What is needed: Copy nothing but the lines from the one containing "This screenshot has width=967, height=842." through the last line of the records, repeated exactly and without pictures.

Pixel coordinate grounding data:

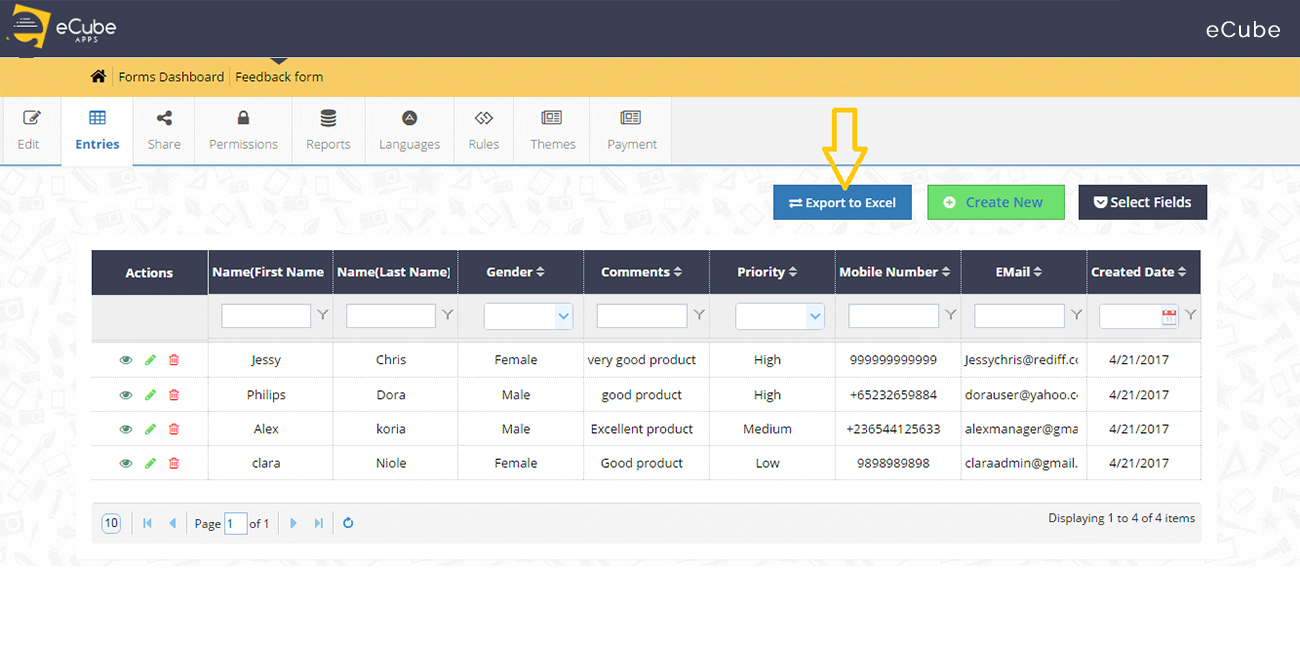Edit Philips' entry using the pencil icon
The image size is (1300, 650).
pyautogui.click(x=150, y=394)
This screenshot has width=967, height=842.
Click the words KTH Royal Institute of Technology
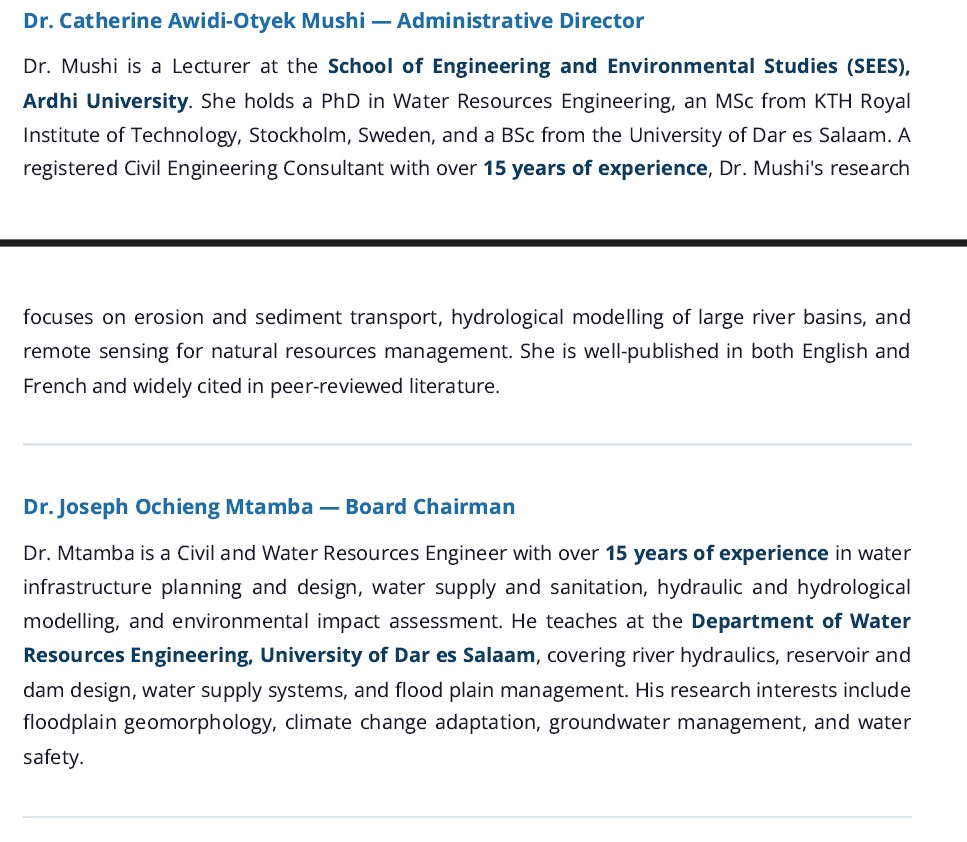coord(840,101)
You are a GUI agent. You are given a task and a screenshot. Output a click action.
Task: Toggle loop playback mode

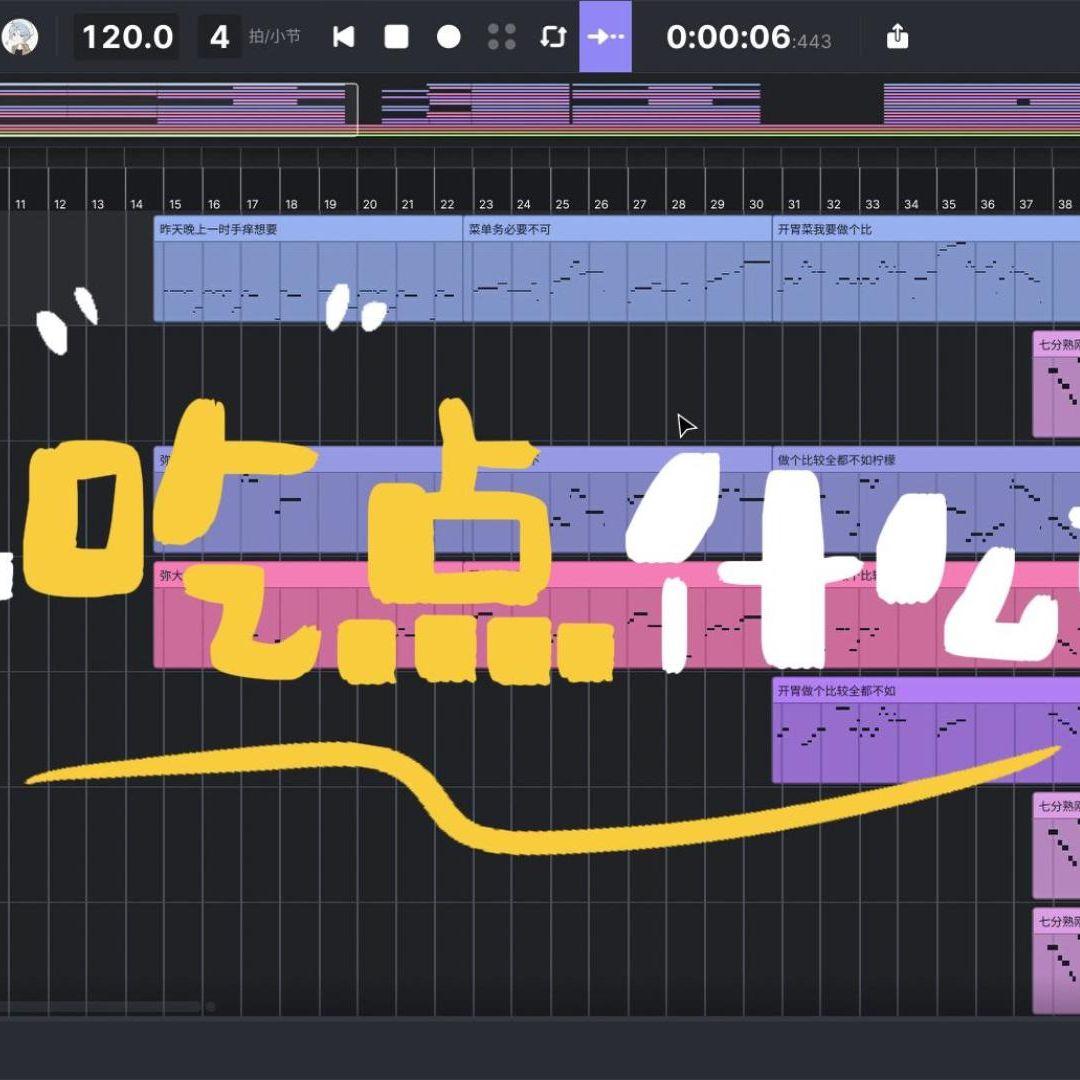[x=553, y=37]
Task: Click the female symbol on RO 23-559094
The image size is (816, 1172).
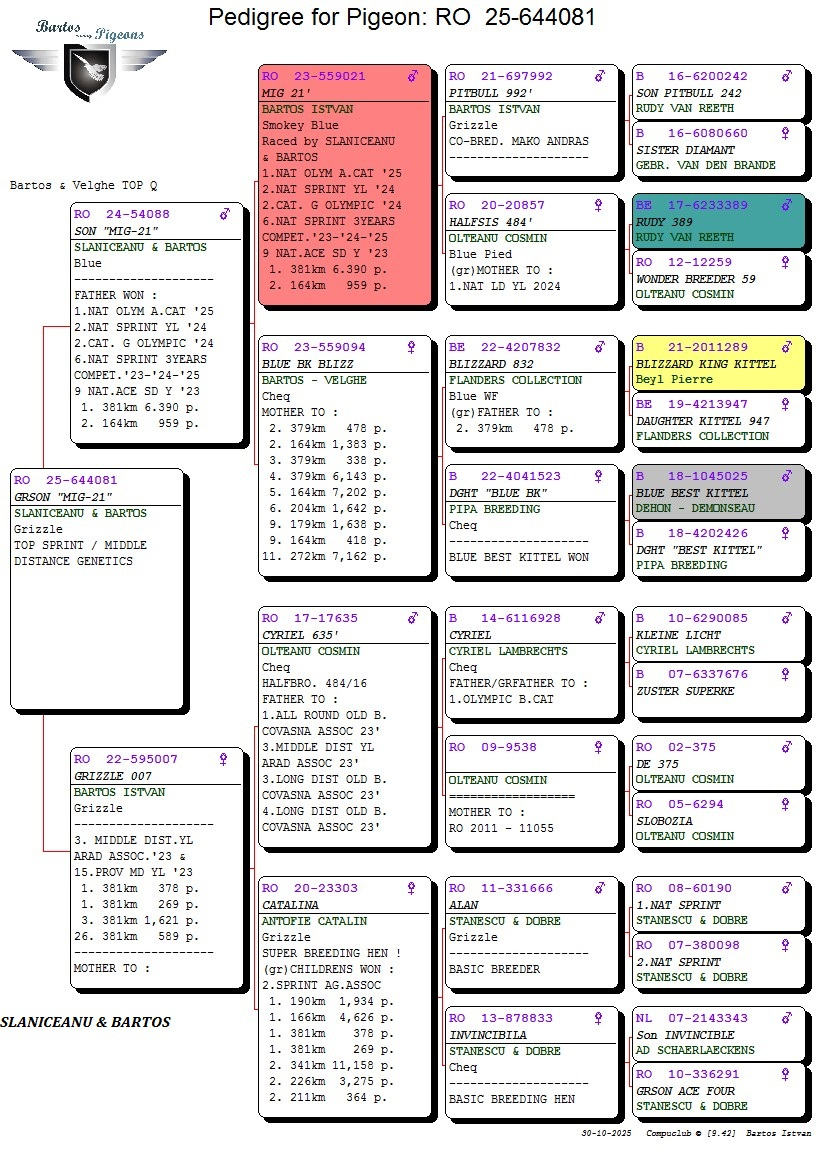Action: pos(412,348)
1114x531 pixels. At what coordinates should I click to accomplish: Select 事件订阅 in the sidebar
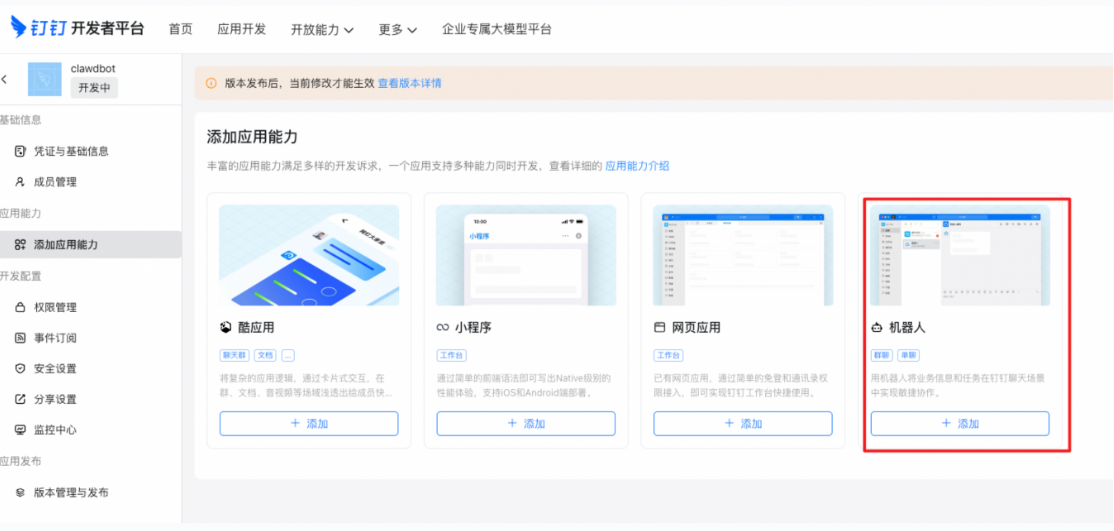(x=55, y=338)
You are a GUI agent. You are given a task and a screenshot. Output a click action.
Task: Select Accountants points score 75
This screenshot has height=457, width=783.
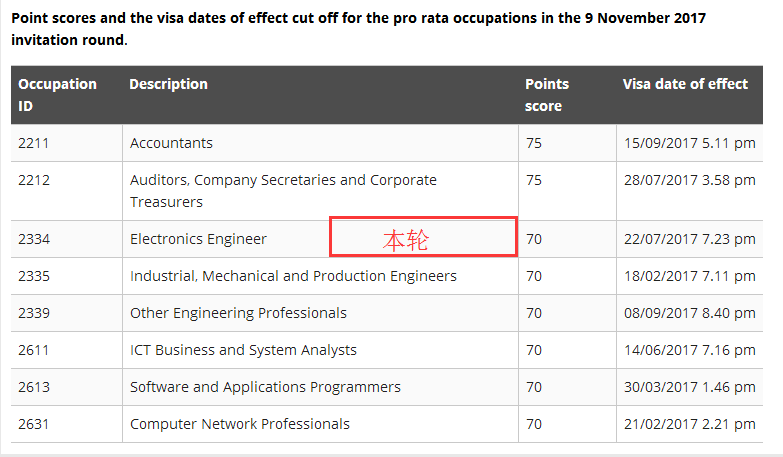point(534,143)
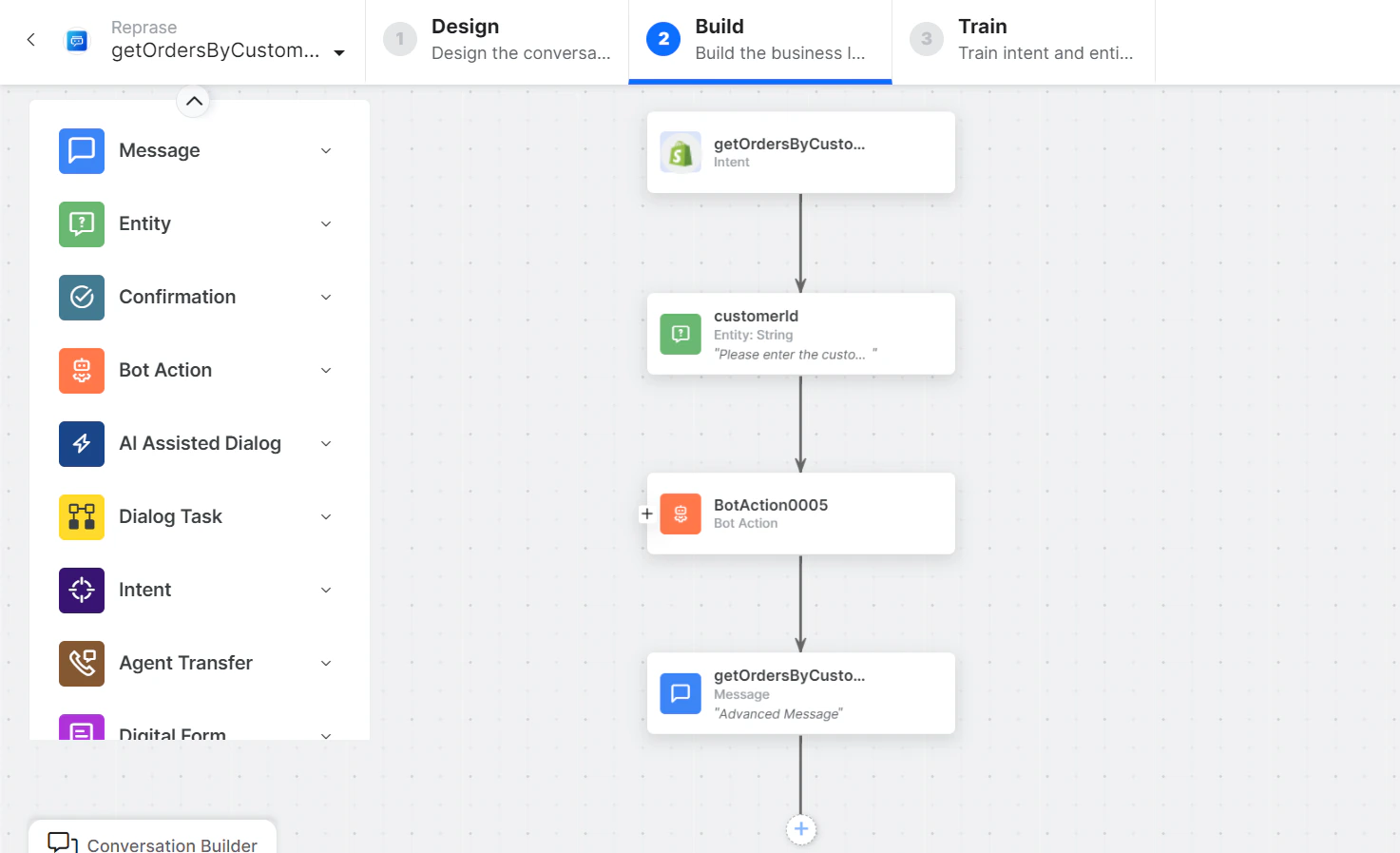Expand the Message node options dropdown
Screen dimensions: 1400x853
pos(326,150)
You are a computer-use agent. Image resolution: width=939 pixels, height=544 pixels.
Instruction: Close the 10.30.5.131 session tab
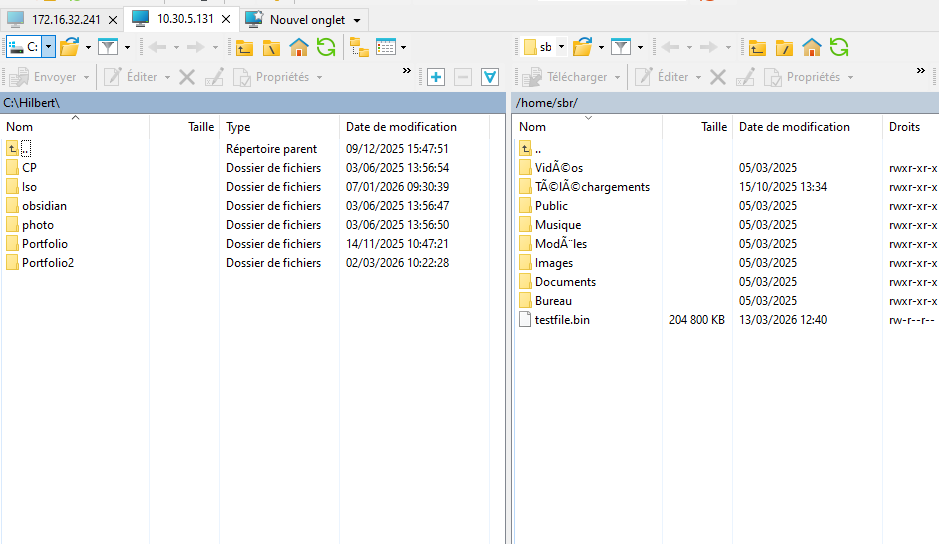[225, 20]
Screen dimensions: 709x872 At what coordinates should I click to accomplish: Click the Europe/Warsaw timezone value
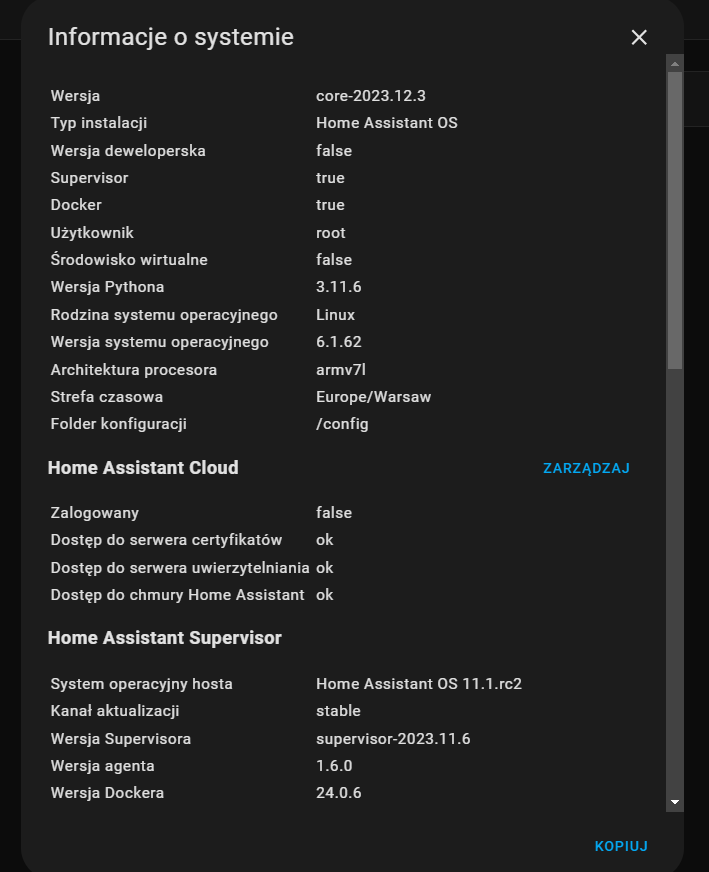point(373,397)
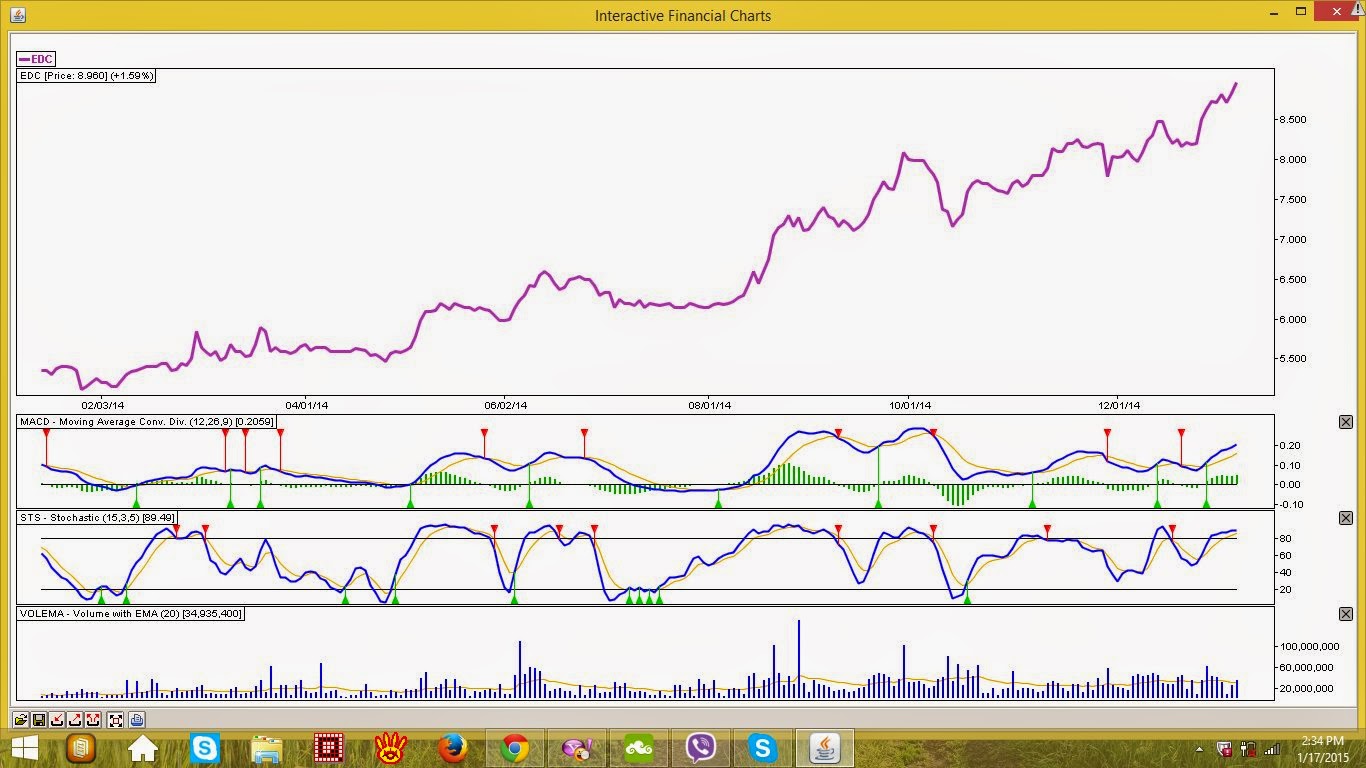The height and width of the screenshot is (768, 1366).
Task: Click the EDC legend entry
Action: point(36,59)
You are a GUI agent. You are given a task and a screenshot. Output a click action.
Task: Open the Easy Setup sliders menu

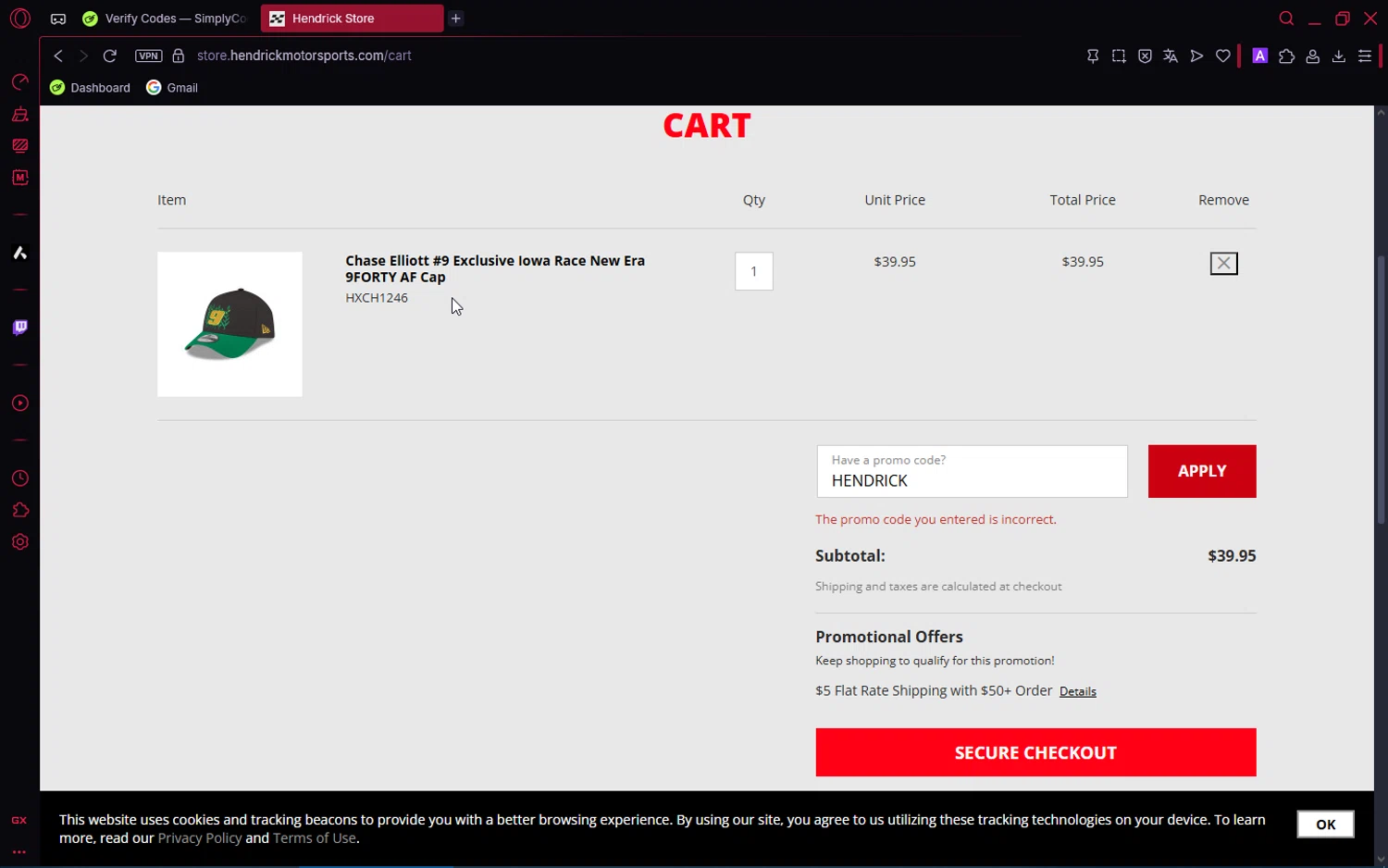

Task answer:
This screenshot has width=967, height=842.
Click the words KTH Royal Institute of Technology
coord(840,101)
You are a GUI agent. You are given a task and a screenshot. Output a click action.
Task: Toggle loop playback mode

[x=553, y=37]
Task: Click the female symbol on RO 23-559094
The image size is (816, 1172).
Action: pos(412,348)
1114x531 pixels. At what coordinates should I click to accomplish: Select 事件订阅 in the sidebar
(x=55, y=338)
You are a GUI agent. You are given a task and a screenshot. Output a click action.
Task: Select Accountants points score 75
This screenshot has height=457, width=783.
point(534,143)
Expand the Message node options dropdown
Screen dimensions: 1400x853
pos(326,150)
You are a computer-use agent. Image resolution: width=939 pixels, height=544 pixels.
Instruction: Close the 10.30.5.131 session tab
[225, 20]
Screen dimensions: 709x872 At what coordinates should I click to accomplish: Click the Europe/Warsaw timezone value
point(373,397)
The height and width of the screenshot is (768, 1366).
Task: Click the EDC legend entry
Action: point(36,59)
You are a GUI agent. You are given a task and a screenshot. Output a click action.
Task: Open the Easy Setup sliders menu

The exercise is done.